Like many Edmontonians, Shima Robinson’s fringing experience began when she was young.  

Her mom would bring her down to the grounds to take in outdoor shows, eat a green onion cake, and find an afternoon of fun.  

“There was a thing at KidsFringe where you could put on a little costume and run around,” she recalls with a laugh. “I’ve been doing that since I was four.”  

The community care tent at Fringe.Now, Robinson’s Fringe experience includes a different adornment: a brand-new title. As the Manager of Learning and Outreach—a new role in the Fringe organization—she’s looking to foster a sense of “radical welcome” around the Festival. Heading up the Community Care Team, Robinson helps ensure the grounds are safe and supportive for everyone: patrons, volunteers, artists, and community members alike, including those who might be displaced from the grounds during the Festival’s duration.  

“It’s super important because of the tangible, practical implications for unhoused community members,” she notes, adding the Community Care Team uses a variety of harm reduction techniques. “It’s our goal to help ensure people feel welcome, [that] there’s a level of cognizance to the effect of having a massive Festival descend on the neighbourhood for a stretch of time every summer.”  

Shima Robinson leans against a tree wearing a black turtleneck and a jade necklace.

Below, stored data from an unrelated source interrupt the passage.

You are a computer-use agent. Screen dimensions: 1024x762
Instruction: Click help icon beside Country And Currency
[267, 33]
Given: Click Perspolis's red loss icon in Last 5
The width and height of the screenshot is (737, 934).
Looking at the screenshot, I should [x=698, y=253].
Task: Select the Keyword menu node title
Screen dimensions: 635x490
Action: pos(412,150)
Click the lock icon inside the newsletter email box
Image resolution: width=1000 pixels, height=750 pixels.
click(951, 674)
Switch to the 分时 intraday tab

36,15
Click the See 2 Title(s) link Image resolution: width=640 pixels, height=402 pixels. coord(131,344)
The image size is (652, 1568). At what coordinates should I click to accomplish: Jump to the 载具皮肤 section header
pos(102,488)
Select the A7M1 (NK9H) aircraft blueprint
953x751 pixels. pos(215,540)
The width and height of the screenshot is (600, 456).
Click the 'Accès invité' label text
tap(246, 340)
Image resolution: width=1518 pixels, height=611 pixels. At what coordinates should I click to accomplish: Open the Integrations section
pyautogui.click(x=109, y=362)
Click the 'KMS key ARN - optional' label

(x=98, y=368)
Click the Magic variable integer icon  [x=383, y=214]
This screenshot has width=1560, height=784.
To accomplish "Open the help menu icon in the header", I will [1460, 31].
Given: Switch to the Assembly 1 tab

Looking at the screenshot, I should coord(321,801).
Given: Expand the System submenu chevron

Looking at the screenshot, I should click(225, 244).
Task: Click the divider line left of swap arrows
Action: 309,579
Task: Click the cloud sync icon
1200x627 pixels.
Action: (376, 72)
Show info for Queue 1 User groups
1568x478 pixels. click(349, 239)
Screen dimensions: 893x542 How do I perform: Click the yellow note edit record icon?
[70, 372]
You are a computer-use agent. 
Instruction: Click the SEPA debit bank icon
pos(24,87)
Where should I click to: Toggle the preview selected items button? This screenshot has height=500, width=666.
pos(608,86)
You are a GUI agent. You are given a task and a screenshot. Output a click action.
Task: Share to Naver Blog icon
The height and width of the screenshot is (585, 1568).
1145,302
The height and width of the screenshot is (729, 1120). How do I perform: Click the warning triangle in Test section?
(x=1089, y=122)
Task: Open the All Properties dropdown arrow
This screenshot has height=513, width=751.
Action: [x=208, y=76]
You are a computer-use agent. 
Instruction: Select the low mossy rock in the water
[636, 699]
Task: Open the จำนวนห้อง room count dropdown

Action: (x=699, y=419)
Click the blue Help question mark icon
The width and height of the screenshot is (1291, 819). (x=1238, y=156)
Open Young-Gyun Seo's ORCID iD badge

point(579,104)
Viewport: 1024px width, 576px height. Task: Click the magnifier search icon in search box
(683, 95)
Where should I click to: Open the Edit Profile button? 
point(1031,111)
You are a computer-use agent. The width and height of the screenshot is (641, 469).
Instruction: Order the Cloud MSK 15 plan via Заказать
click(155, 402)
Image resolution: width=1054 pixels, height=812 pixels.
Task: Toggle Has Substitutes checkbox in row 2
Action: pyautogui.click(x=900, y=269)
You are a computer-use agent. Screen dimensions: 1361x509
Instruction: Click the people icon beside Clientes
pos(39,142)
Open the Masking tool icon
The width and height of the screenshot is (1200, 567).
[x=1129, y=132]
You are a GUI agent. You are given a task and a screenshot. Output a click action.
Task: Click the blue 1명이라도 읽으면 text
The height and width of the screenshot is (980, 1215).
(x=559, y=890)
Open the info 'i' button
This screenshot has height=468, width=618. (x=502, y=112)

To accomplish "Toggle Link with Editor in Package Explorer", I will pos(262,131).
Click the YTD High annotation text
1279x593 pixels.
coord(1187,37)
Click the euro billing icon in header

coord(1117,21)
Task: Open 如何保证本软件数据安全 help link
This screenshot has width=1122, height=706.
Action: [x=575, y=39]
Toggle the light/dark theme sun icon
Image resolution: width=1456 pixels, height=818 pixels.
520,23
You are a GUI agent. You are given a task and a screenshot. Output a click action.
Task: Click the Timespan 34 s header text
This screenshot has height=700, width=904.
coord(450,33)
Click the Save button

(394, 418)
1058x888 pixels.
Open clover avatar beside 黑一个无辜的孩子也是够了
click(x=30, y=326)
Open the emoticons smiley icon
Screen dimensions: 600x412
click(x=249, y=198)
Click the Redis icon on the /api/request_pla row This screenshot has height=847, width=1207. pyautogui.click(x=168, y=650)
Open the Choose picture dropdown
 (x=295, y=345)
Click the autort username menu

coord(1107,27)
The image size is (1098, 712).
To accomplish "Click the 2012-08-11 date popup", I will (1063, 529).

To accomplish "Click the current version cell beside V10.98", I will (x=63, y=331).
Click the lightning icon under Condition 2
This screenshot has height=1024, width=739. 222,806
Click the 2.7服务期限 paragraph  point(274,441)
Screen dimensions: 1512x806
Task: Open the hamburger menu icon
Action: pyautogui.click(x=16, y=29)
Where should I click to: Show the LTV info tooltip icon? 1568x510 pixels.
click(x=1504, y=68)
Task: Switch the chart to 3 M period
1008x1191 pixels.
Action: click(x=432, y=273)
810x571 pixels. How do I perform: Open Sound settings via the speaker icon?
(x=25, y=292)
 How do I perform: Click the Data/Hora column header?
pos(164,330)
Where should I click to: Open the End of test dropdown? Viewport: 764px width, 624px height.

She’s also helping open Fringe up to the next generation of artists with a new program, The Build, designed by Robinson and Josh Languedoc, Fringe’s Director of Indigenous Strategic Planning. The Build offers arts- interested youth new opportunities with Fringe year-round: mentorship, programming, behind-the-scenes access, and more. Robinson and Languedoc are both artists themselves—Languedoc a playwright, Robinson a poet—and are looking to support the artistic journeys of the next generation.

Beyond Festival itself, Robinson is coordinating course offerings for Fringe Learn, a series of online workshops and educational opportunities available to staff, artists, and volunteers throughout the year— all with the goal of furthering that idea of a safe, inclusive community.

“It’s definitely gonna forward that sense of sea change in community orientation and ethos,” Robinson says. “It allows us to extend radical welcome and work on community care, and do that year round—open the space up, open the concept of what Fringe does in the community, and really build on that in a way that sets the standard.”